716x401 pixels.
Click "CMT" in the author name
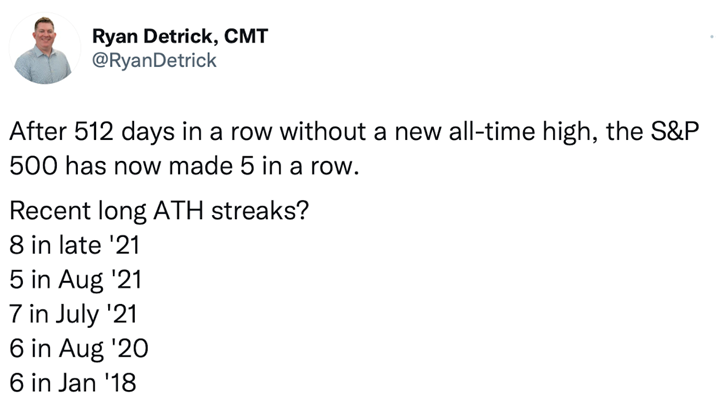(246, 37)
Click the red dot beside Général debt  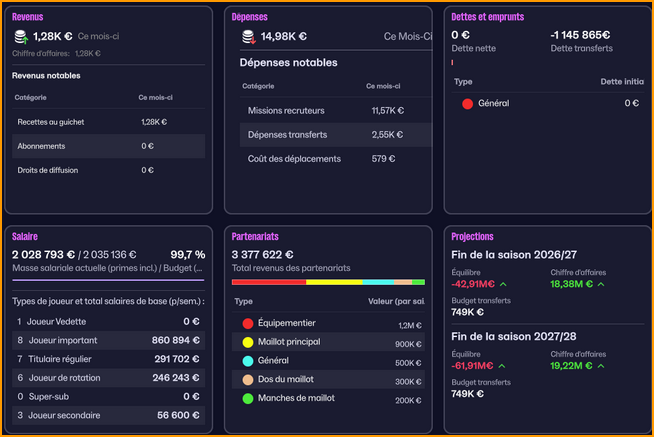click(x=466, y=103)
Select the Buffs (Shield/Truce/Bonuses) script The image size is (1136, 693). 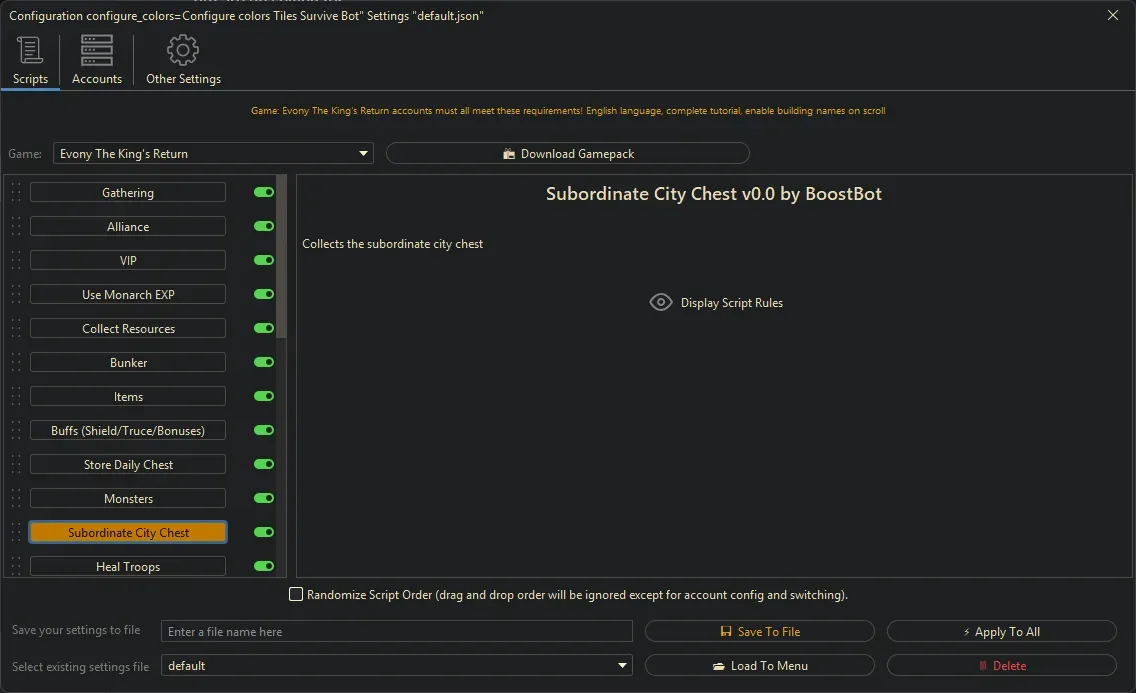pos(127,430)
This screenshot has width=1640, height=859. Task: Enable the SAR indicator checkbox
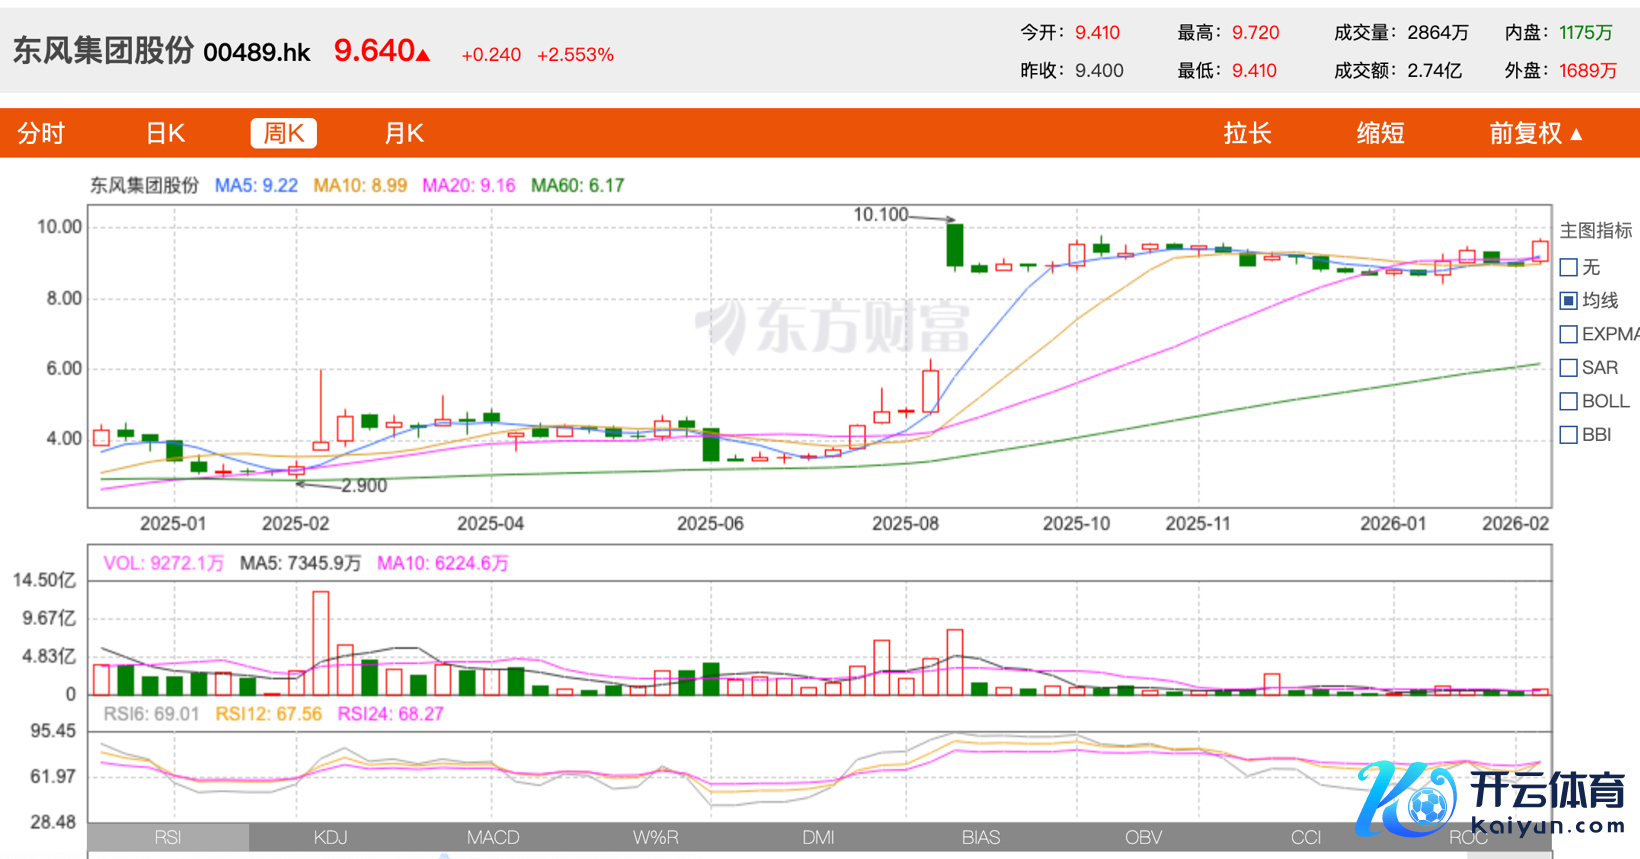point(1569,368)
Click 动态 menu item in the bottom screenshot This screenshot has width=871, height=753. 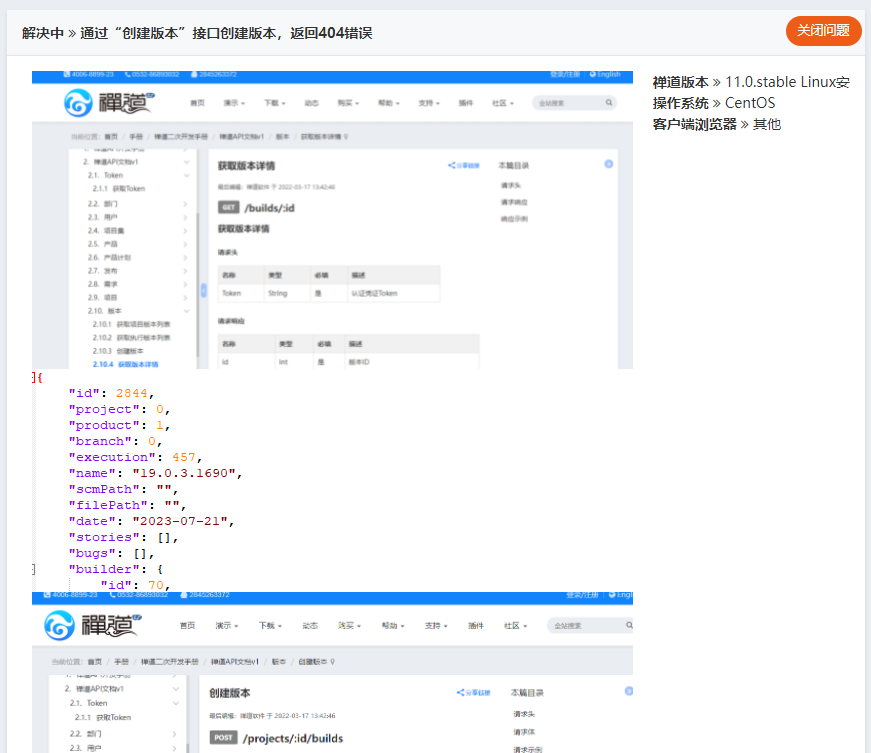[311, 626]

* * *

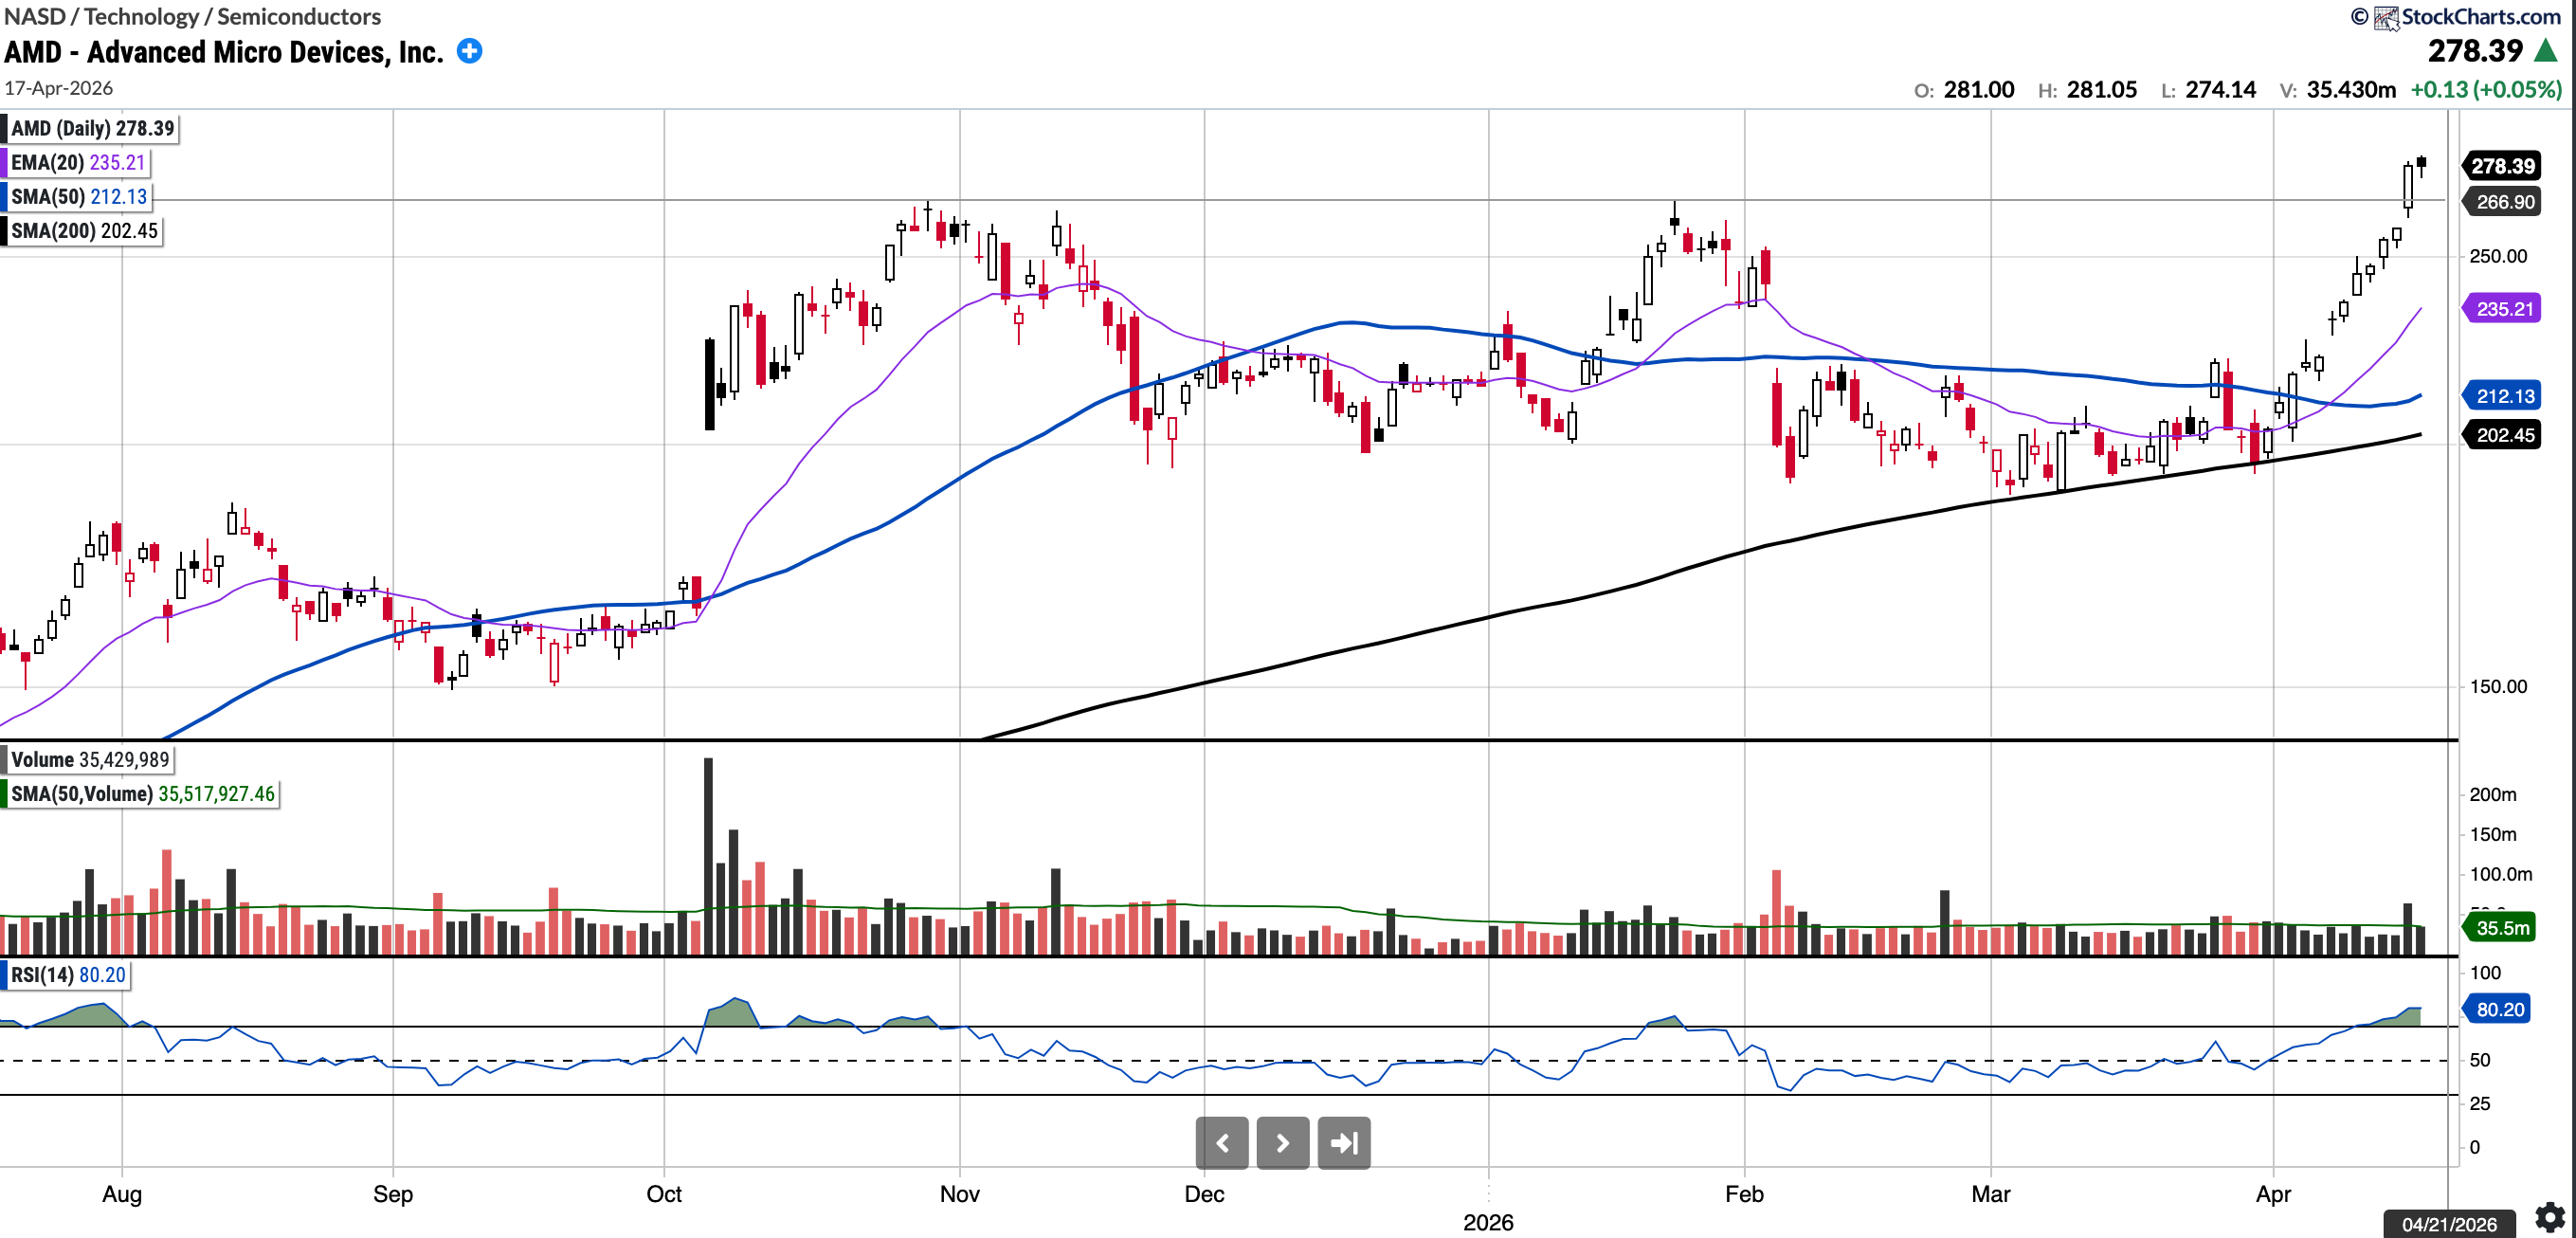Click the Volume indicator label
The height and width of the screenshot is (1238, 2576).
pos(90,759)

==

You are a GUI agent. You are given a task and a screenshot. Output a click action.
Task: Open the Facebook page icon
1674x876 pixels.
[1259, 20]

▶ Directions
Repeat the stretch of items from the line containing "Click the Volume indicator label" through the line containing "pos(90,759)", substituting "image" for "screenshot" and changing nothing else. Give only those lines, and leave out the picture.

▶ The completed task
Click the Volume indicator label
The height and width of the image is (1238, 2576).
pos(90,759)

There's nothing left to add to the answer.